Former Westinghouse property on course to be purchased by Bloomington Transit for new operations center

Bloomington Transit is moving toward buying the former ABB/Westinghouse property at Curry Pike and Profile Parkway for a new operations center. The board has OK'd a 180-day purchase option, to replace the space-constrained Grimes Lane facility as BT expands its fleet and electrification plans.

Former Westinghouse property on course to be purchased by Bloomington Transit for new operations center

The former ABB Inc. property on the northeast corner of Curry Pike and Profile Parkway on the western outskirts of Bloomington—previously owned by Westinghouse—is on a path to be purchased by Bloomington Transit (BT) for use as a new operations center. The current owner is BB Profile, LLC, which acquired the land from ABB, Inc. in 2021 for $2.15 million.

At a special meeting held on Tuesday morning (Dec. 30), BT’s board approved an option to purchase the land for a price that will be determined after an additional appraisal for the property is done. Bloomington Transit has 180 days to complete the transaction.

Not affected or involved in the new operations facility is BT’s downtown bus transit center, at 3rd and Walnut streets.

The new operations center will replace the facility at Grimes Lane, which includes an administration building owned by BT, and real estate owned by Indiana University, which also houses its bus fleet at Grimes Lane, alongside BT buses.

The new location, with its roughly 19 acres, would be enough to house the Indiana University campus bus fleet as well as BT buses, according to BT general manager John Connell. IU does not currently have plans to transfer its buses to BT’s new site, according to Connell. However, BT’s current strategic plan calls for increased integration with the IU campus bus system.

The real estate purchase has been several months in the works, and the board has held more than one executive session on the topic. Real estate transactions are one of the topics on which a governing agency can hold meetings closed to the public under Indiana’s Open Door Law.
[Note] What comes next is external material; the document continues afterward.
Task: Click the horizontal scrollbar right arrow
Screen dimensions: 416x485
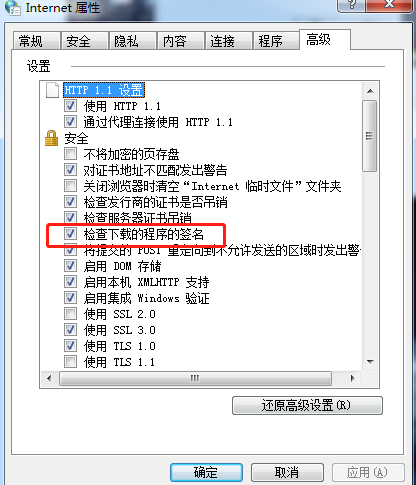Action: (x=353, y=378)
BT has been paying the owner $3,334 per month since mid-2025 for a right of first refusal for the property—which works out to $20,000. That six-month period was set to expire at the end of the year.

In local shorthand, Westinghouse is closely associated with PCB contamination in Monroe County tied to industrial activity in the 1950s through the 1970s. The property at Profile Parkway and Curry Pike has a restrictive environmental easement on it that, among other things, prohibits any residential use of the property.
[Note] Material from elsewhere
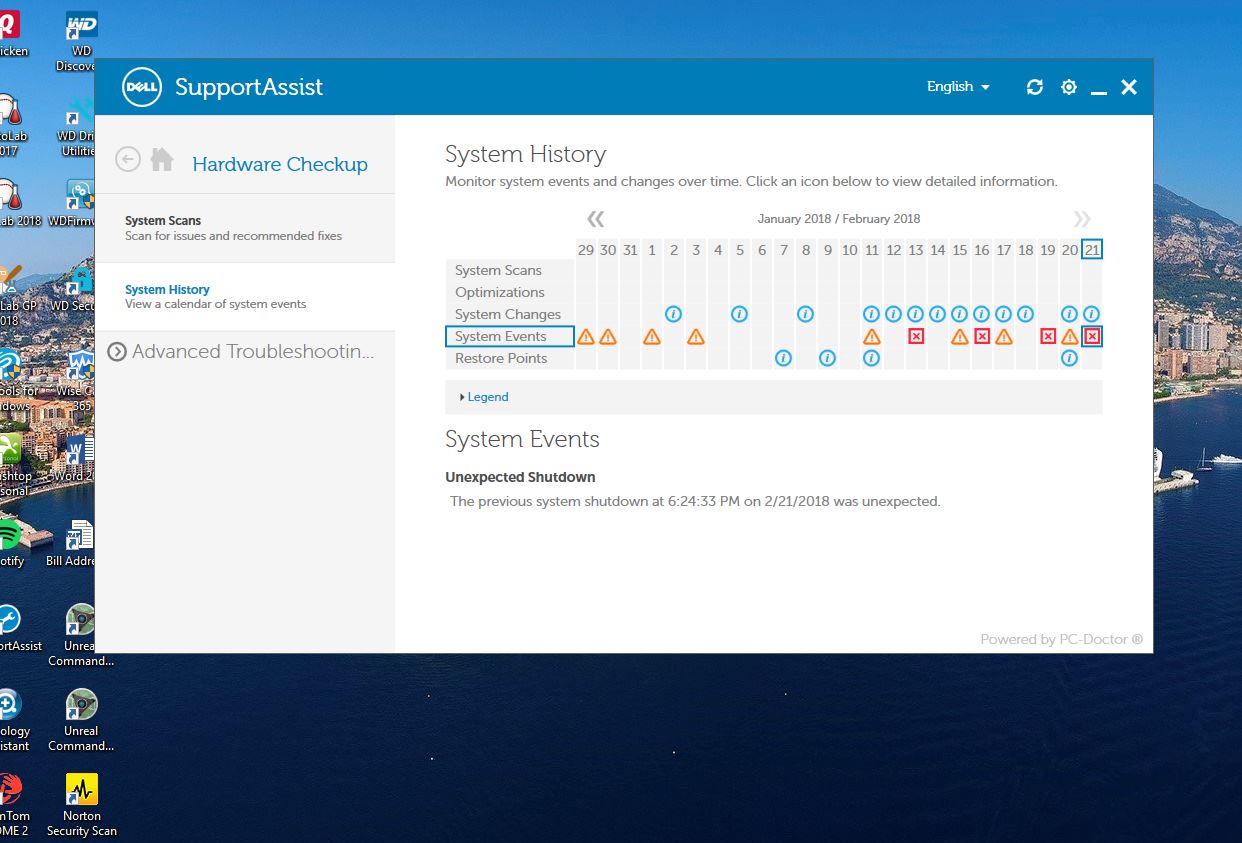Open the Restore Points info icon on the 20th
This screenshot has width=1242, height=843.
(1070, 358)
In August, there emerged a potential Westinghouse connection to the property that is now eyed by BT—at a point when the specific location of the real estate had not yet been publicly disclosed. At the board’s August meeting, BT general manager John Connell told the board that in one of the 10 borings done on the property, PCBs were found in amounts that exceed an allowable threshold. That led to more borings to determine the extent of the contamination.

At Tuesday morning’s meeting, Connell responded to a B Square question about the PCB contamination by saying that additional borings were taken around the “hot spot” to define the extent of the contamination and to estimate a worst-case cleanup cost. That estimate, Connell said, was about $200,000 if excavation and removal were required.

Connell said that depending on the final site design, it might be possible to leave the contaminated area undisturbed—which would make the effective cleanup cost zero. He added that Bloomington Transit now knows the exact location and magnitude of the contamination, and that information will be factored into the project’s design and costs.

Bloomington Transit is looking to move its operations from the Grimes Lane location, because it doesn’t have enough space there to house its expanding fleet, to handle increased frequencies and a planned new Green Line crosstown east-west express route. The fleet will also soon include three longer, articulated buses to handle the volume of passengers on some of its routes.

Also part of the impetus to get more space is BT’s desire to build climate-controlled storage for its all-electric new buses. Climate controlled storage helps with battery performance. It’s part of a push to convert BT’s entire fleet to all-electric vehicles. There isn’t room on its current footprint at Grimes Lane to construct a climate controlled facility that would be outside the FEMA floodway.

While there’s $10 million in BT’s budget to cover land acquisition costs, building the new facility will require BT to piece together some federal funding. As of last year, the total estimated cost for BT’s new facility was $54.4 million, which included the $10 million for land acquisition, and $600,000 for architectural and engineering work. BT was hoping to get $35 million from the FTA (Federal Transit Authority), through Section 5339(b) of Title 49 of the United States Code. But that initial application did not come through.

To help pay for the project, BT is now looking at about $13.6 million of Section 5307 funding that it has been awarded but is still uncommitted.

At Tuesday’s special meeting, Connell said he thinks that a reapplication for the Section 5339(b) funding will now have a better chance of success when it’s evaluated by the Federal Transit Administration, because a land deal will be in place, as well as conceptual drawings tied to a specific site.

BT’s design-build firm for the project is GM Development. The project is being pursued under a part of Indiana state code on public-private partnerships that is covered under state law, called a BOT (build operate transfer) process.

Connell also said on Tuesday it might be necessary to phase the operations center project, if funding for the whole project is not available to complete the work all in one step.